**PROMPT**
Each entry needs to be given again, character for character.

**Saved entries**
Start of Block

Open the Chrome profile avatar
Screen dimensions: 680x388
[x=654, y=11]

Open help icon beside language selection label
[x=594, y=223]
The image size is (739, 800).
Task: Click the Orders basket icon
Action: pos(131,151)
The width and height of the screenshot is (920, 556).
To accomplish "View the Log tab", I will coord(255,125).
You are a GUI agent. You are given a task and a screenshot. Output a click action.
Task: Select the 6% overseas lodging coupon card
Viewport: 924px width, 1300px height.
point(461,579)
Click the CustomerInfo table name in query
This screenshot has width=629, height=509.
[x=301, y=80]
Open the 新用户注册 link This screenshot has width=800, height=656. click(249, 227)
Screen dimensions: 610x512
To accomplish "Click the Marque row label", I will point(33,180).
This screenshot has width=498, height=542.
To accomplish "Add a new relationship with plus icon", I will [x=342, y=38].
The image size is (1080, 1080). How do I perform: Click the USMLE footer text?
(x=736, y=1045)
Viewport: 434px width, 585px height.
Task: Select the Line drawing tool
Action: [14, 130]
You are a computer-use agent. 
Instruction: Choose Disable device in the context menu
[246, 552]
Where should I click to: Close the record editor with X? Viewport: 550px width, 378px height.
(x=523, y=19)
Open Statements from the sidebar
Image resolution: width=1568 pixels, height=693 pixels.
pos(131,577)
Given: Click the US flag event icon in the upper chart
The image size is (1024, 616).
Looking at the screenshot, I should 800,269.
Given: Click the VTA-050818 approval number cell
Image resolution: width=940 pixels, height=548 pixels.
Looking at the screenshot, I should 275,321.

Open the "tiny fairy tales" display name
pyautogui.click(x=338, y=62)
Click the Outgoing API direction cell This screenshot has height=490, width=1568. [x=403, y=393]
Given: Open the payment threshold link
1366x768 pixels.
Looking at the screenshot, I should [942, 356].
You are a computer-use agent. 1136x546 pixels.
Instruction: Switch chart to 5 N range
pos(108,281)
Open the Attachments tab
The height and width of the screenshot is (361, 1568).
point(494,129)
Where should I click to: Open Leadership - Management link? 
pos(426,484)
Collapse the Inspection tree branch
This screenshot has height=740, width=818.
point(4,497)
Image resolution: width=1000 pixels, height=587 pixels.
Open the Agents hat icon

End of Block

**RESULT**
Open the Chrome profile avatar
Screen dimensions: 680x388
[x=654, y=11]

Open help icon beside language selection label
[x=594, y=223]
The image size is (739, 800).
Task: Click the Orders basket icon
Action: pos(131,151)
The width and height of the screenshot is (920, 556).
To accomplish "View the Log tab", I will coord(255,125).
You are a GUI agent. You are given a task and a screenshot. Output a click action.
Task: Select the 6% overseas lodging coupon card
Viewport: 924px width, 1300px height.
point(461,579)
Click the CustomerInfo table name in query
This screenshot has width=629, height=509.
[x=301, y=80]
Open the 新用户注册 link This screenshot has width=800, height=656. click(249, 227)
Screen dimensions: 610x512
To accomplish "Click the Marque row label", I will point(33,180).
This screenshot has width=498, height=542.
To accomplish "Add a new relationship with plus icon", I will [x=342, y=38].
The image size is (1080, 1080). How do I perform: Click the USMLE footer text?
(x=736, y=1045)
Viewport: 434px width, 585px height.
Task: Select the Line drawing tool
Action: [14, 130]
You are a computer-use agent. 
Instruction: Choose Disable device in the context menu
[246, 552]
Where should I click to: Close the record editor with X? Viewport: 550px width, 378px height.
(x=523, y=19)
Open Statements from the sidebar
Image resolution: width=1568 pixels, height=693 pixels.
pos(131,577)
Given: Click the US flag event icon in the upper chart
The image size is (1024, 616).
Looking at the screenshot, I should 800,269.
Given: Click the VTA-050818 approval number cell
Image resolution: width=940 pixels, height=548 pixels.
Looking at the screenshot, I should 275,321.

Open the "tiny fairy tales" display name
pyautogui.click(x=338, y=62)
Click the Outgoing API direction cell This screenshot has height=490, width=1568. [x=403, y=393]
Given: Open the payment threshold link
1366x768 pixels.
Looking at the screenshot, I should [942, 356].
You are a computer-use agent. 1136x546 pixels.
Instruction: Switch chart to 5 N range
pos(108,281)
Open the Attachments tab
The height and width of the screenshot is (361, 1568).
point(494,129)
Where should I click to: Open Leadership - Management link? 
pos(426,484)
Collapse the Inspection tree branch
This screenshot has height=740, width=818.
point(4,497)
Image resolution: width=1000 pixels, height=587 pixels.
Open the Agents hat icon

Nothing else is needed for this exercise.